ACTIONS À MENER
A. Les affirmations suivantes concordent-elles avec le texte sur les logements inoccupés à Bruxelles ? Répondez par oui ou par non pour chacune et citez les mots du texte qui tranchent. (i) Le nombre de logements inoccupés représente un ordre de grandeur de 4500 logements. (ii) Après un avertissement de la cellule contrôle, le propriétaire dispose de six mois pour se défendre. (iii) Une consommation d’eau inférieure à 5 m³ par an figure parmi les critères de présomption d’inoccupation.
B. Poursuivez le texte sur les logements inoccupés à Bruxelles à partir de sa dernière phrase.

TEXTE AFFICHÉ
Au total, ce nombre est tombé en-dessous de 2% du parc immobilier bruxellois, soit un ordre de grandeur de 4500 logements. On est loin des 15-35 000 estimés au départ !

Ce nombre de 4500 logements peut donc paraître peu élevé mais il ne faut pas confondre logements et bâtiments tels que les bâtiments de bureaux, d’anciens locaux industriels. Tous n’ont pas une vocation résidentielle.

On retiendra aussi que si les Airbnb en règle légalement ne sont pas dans le viseur, il y a toutefois un protocole avec le SPF Economie pour vérifier s’il y a bien eu changement de destination urbanistique avant de transformer le logement résidentiel en logement Airbnb.

Depuis la dernière réforme du CBL de 2022 portant sur le sujet, les critères de présomption d’inoccupation pouvant justifier l’activation de la cellule contrôle sont notamment :

  • Lorsque personne n’est inscrit à l’adresse aux registres de la population (néanmoins, cette présomption peut être trompeuse ; on pense ainsi aux étudiants ou aux eurocrates).

  • Lorsqu’aucun bail d’habitation n’est enregistré à cette adresse (on comprend mieux pourquoi la cellule contrôle attend avec impatience la mise en place du service régional de l’enregistrement…).

  • Lorsque les lieux ne sont pas garnis de mobilier suffisant eu égard à la destination du bien.

  • Lorsque les consommations d’eau ou d’électricité sont insuffisantes (on parle d’une consommation d’eau inférieure à 5 m³ par an ou de consommation d’électricité inférieure à 10 kWh par an).

  • Lorsque le bien est frappé d’interdiction à la location par la DIRL depuis plus de 12 mois.

  • Lorsque le bien est déclaré inhabitable depuis plus de 12 mois en vertu d’une ordonnance communale dans le cadre de la mission dévolue aux communes de veiller à la sûreté publique (voyez l’article 135 de la loi communale).

  • Lorsque le bien a fait l’objet d’un P-V d’infraction urbanistique pour modification illicite de sa destination.

Lorsqu’un avertissement est envoyé par la cellule contrôle au propriétaire, celui-ci a trois mois pour se défendre, soit en prouvant que le logement est occupé soit en justifiant l’inoccupation du logement. Dans ce dernier cas, les justifications sont généralement la programmation ou la réalisation de travaux ou une raison légitime ou un cas de force majeure.

DONNÉES ENREGISTRÉES
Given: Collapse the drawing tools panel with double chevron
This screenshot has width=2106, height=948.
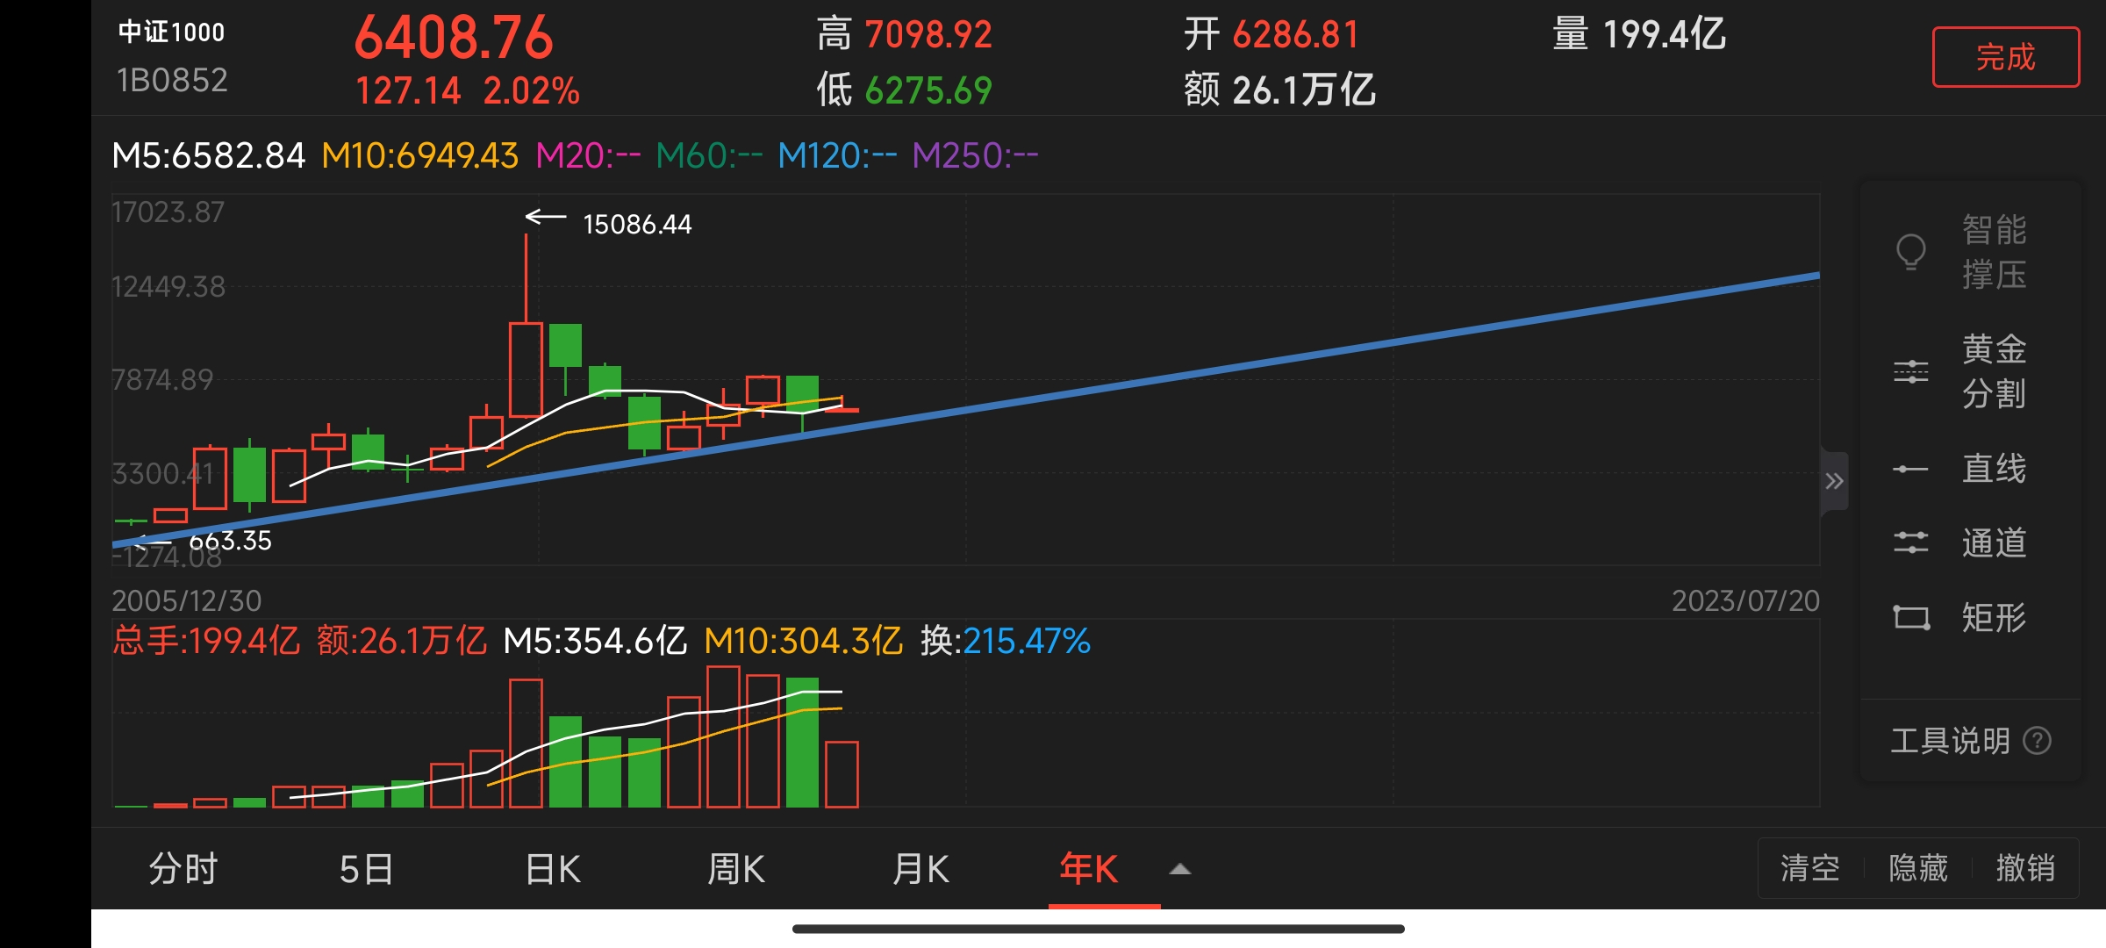Looking at the screenshot, I should coord(1834,481).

LISTE DES RÉPONSES
A.
(i) Oui : « soit un ordre de grandeur de 4500 logements »
(ii) Non : « celui-ci a trois mois pour se défendre »
(iii) Oui : « on parle d’une consommation d’eau inférieure à 5 m³ par an »

B.
En cas de « programmation ou réalisation de travaux », il est dorénavant exigé de démontrer que les travaux sont effectués de manière effective, continue et diligente.

Les contrôles sont effectués annuellement et sont clôturés lorsque le bien est à nouveau habité.

Le DGP peut être activé par des opérateurs de gestion publique (OGP) ou par la cellule de Contrôle.

Vous trouverez ci-dessous le schéma de procédure administrative tel qu’il nous a été proposé par Bruxelles Logement lors de sa conférence :

Vous ne répondez pas ou n’apportez pas de justification ? Vous êtes passible d’une amende administrative.

Vous trouverez la manière de la fixer dans l’information diffusée sur le site de Bruxelles Logement que nous reproduisons ci-dessous :

A noter que, si l’inoccupation persiste, cette amende sera multipliée par deux la 2ème année d’inoccupation, par trois la 3ème et ainsi de suite.

Vous refusez de collaborer ? Vous n’êtes pas à l’abri d’une action en cessation.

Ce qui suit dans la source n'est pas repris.